Afghanistan Named As Worst Place To Be Aid Worker

Afghanistan has been deemed the most dangerous country to be a humanitarian aid worker, according to a report released on Tuesday, according to Reuters.

The number of attacks on aid workers soared last year to the highest level on record, Reuters reported. In all, 155 aid workers were killed, 171 wounded and 134 kidnapped in 2013, a rise of 66 percent compared with 2012, according to the Humanitarian Outcomes report, published on World Humanitarian Day.

It said three quarters of the attacks took place in Afghanistan, Syria, South Sudan, Pakistan and Sudan amid worsening violence, with 81 of the attacks occurring in Afghanistan alone, according to Reuters.

The death toll for 2014 shows little sign of being a lower number, Reuters reported. So far, 79 humanitarians have been killed this, including several in Gaza, according to provisional figures.

"One aid worker killed in the line of duty is one too many," Valerie Amos, the U.N. emergency relief coordinator, said in a statement ahead of a memorial service for aid workers to be held in London's Westminster Abbey on Tuesday, according to Reuters.
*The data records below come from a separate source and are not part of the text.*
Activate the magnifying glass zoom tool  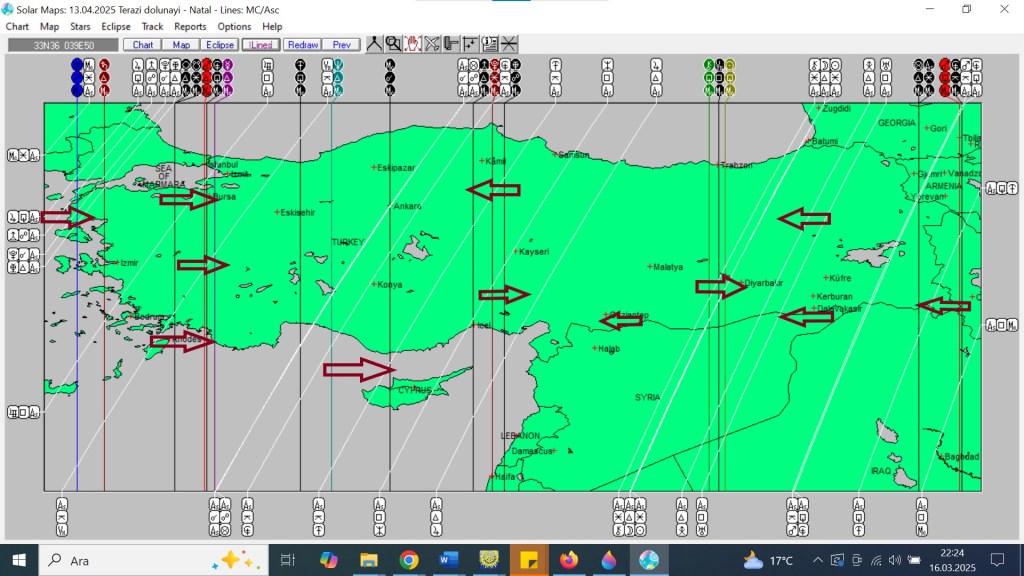(x=393, y=44)
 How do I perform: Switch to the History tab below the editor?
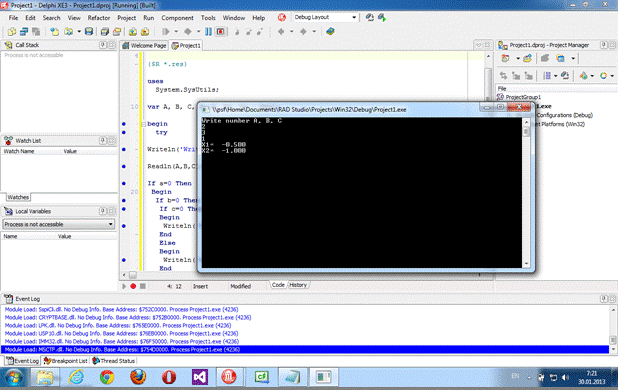(x=298, y=285)
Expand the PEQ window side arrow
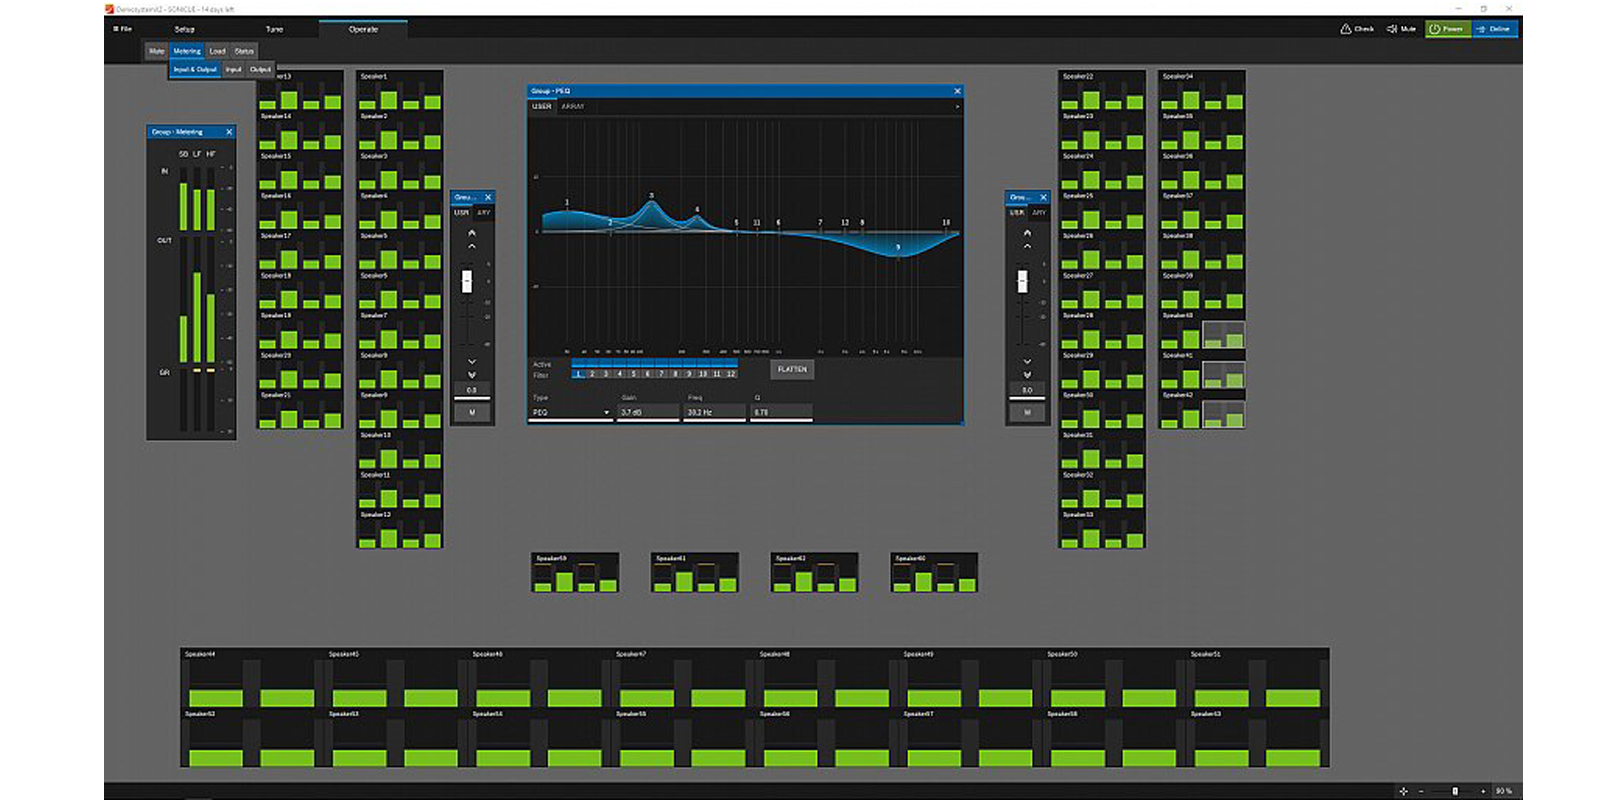 (x=957, y=106)
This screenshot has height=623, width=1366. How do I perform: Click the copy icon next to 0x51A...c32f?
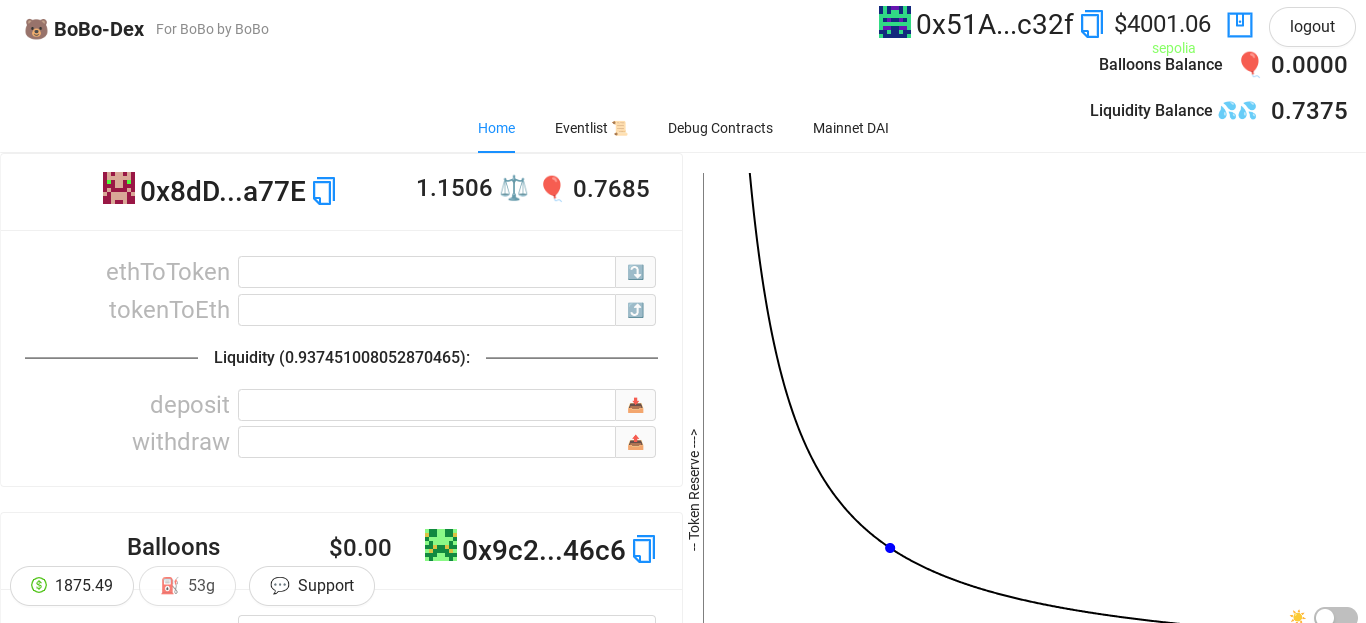click(1090, 24)
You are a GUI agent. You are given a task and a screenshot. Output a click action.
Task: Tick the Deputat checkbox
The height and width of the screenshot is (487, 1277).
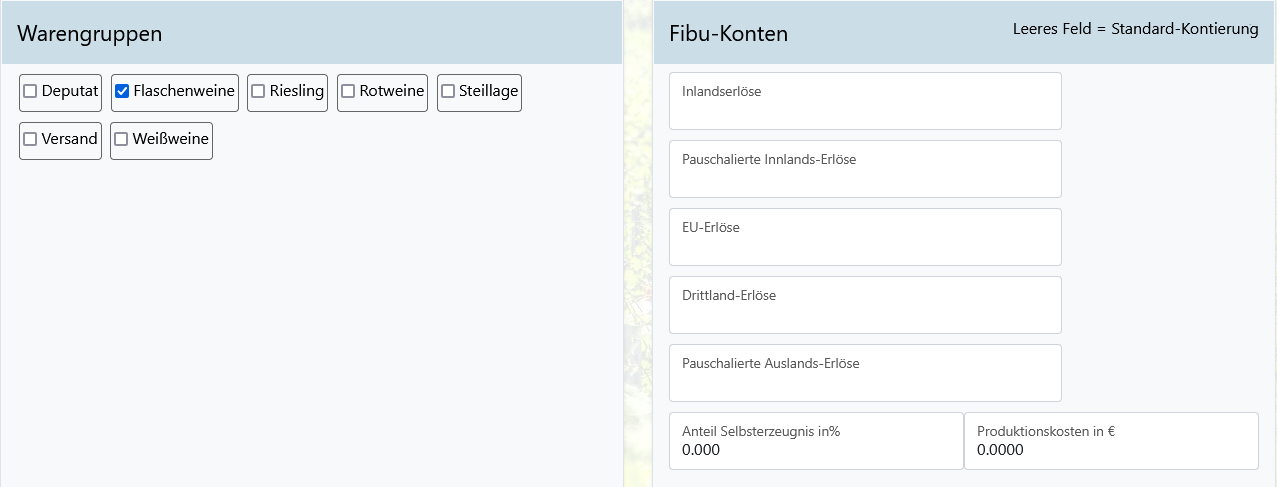coord(30,91)
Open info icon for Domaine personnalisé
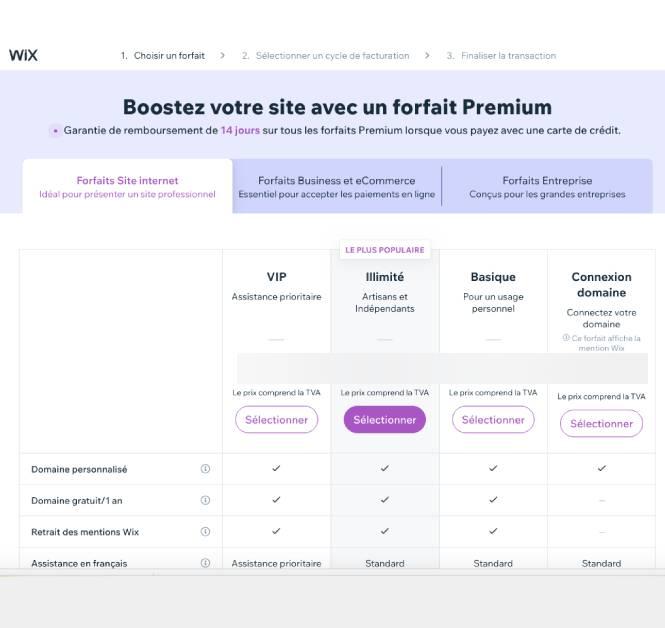The image size is (665, 628). (x=205, y=468)
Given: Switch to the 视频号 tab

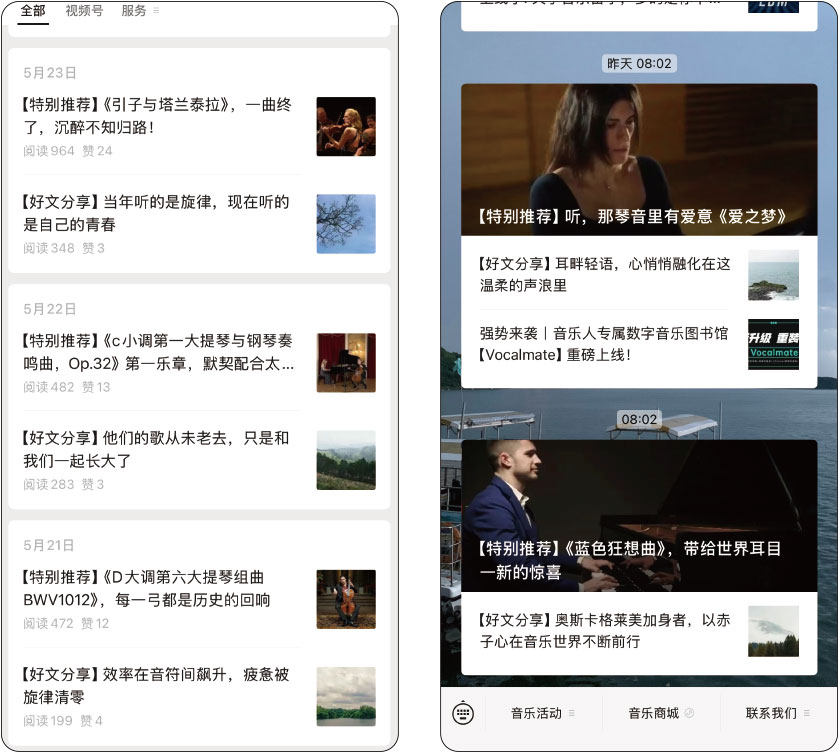Looking at the screenshot, I should (84, 11).
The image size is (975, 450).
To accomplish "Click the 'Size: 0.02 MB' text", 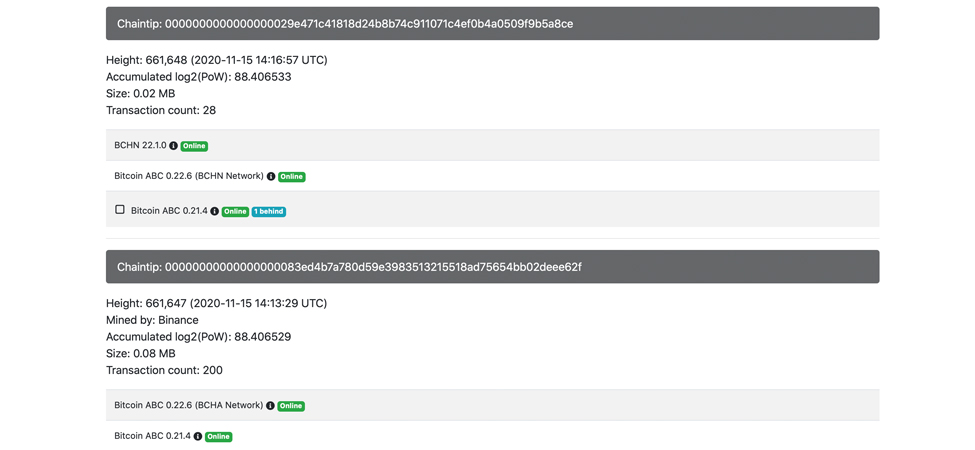I will pyautogui.click(x=140, y=93).
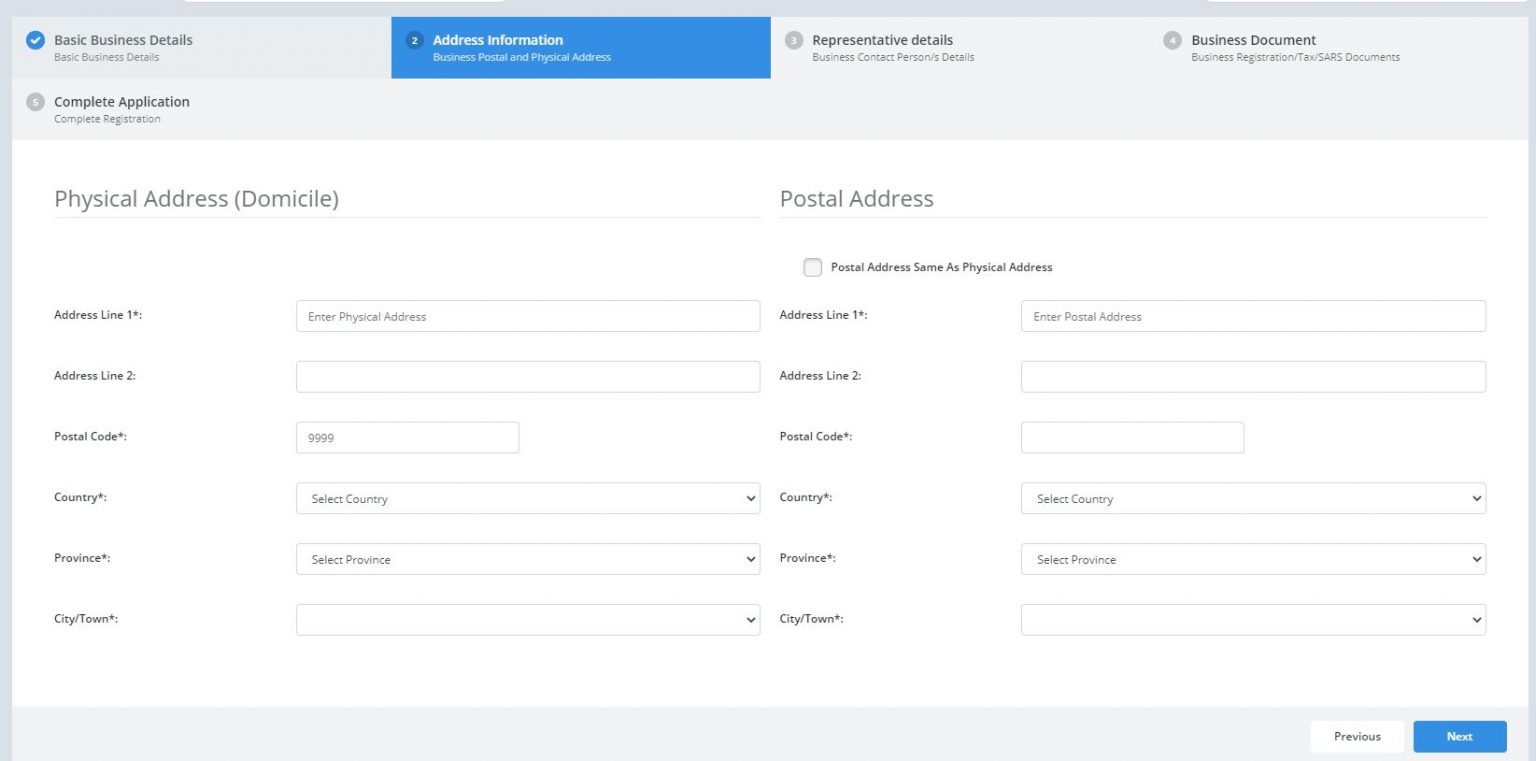The height and width of the screenshot is (761, 1536).
Task: Focus the Enter Physical Address field
Action: point(527,317)
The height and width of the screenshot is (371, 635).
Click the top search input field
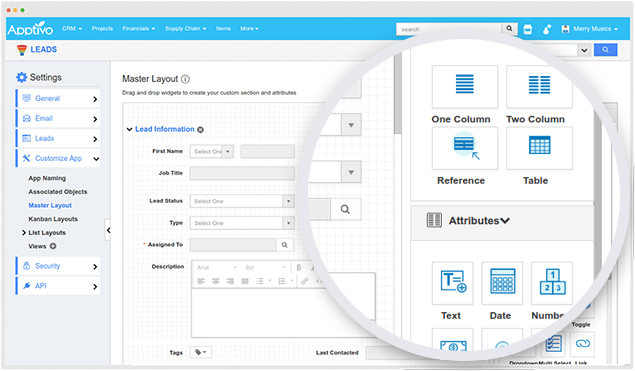[x=449, y=29]
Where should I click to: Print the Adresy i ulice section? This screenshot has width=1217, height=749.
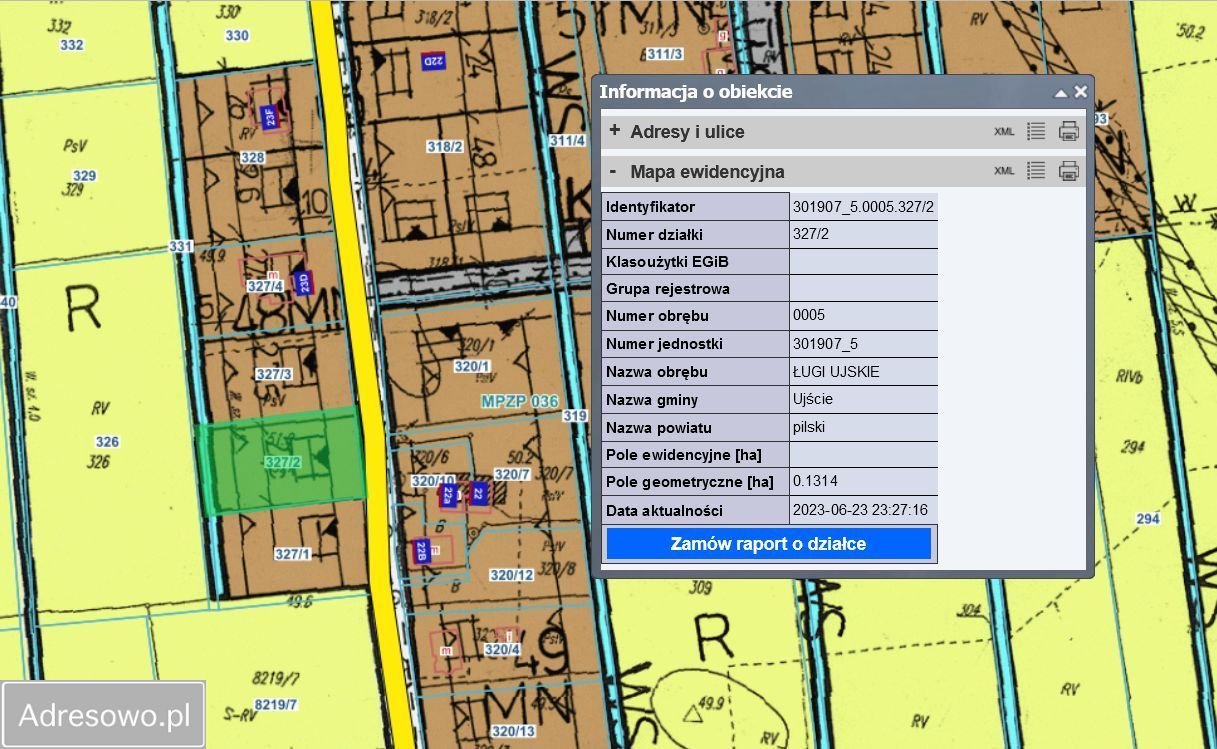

"Nurses, engineers, logisticians and drivers ... all take great risk doing their work in sometimes extremely dangerous and difficult circumstances," she added.

The United Nations General Assembly in 2008 declared Aug. 19 World Humanitarian Day to mark the day in 2003 when 22 people who were killed in a bomb attack on U.N. offices in Baghdad, according to Reuters.

The main reason for the increased attacks on aid workers is the changing nature of warfare, according to the U.N. Office for the Coordination of Humanitarian Affairs (OCHA), Reuters reported.

Most wars used to be fought between national armies, but the majority are now waged within countries, and involve rebel groups who often target civilians on a massive scale, according to Reuters.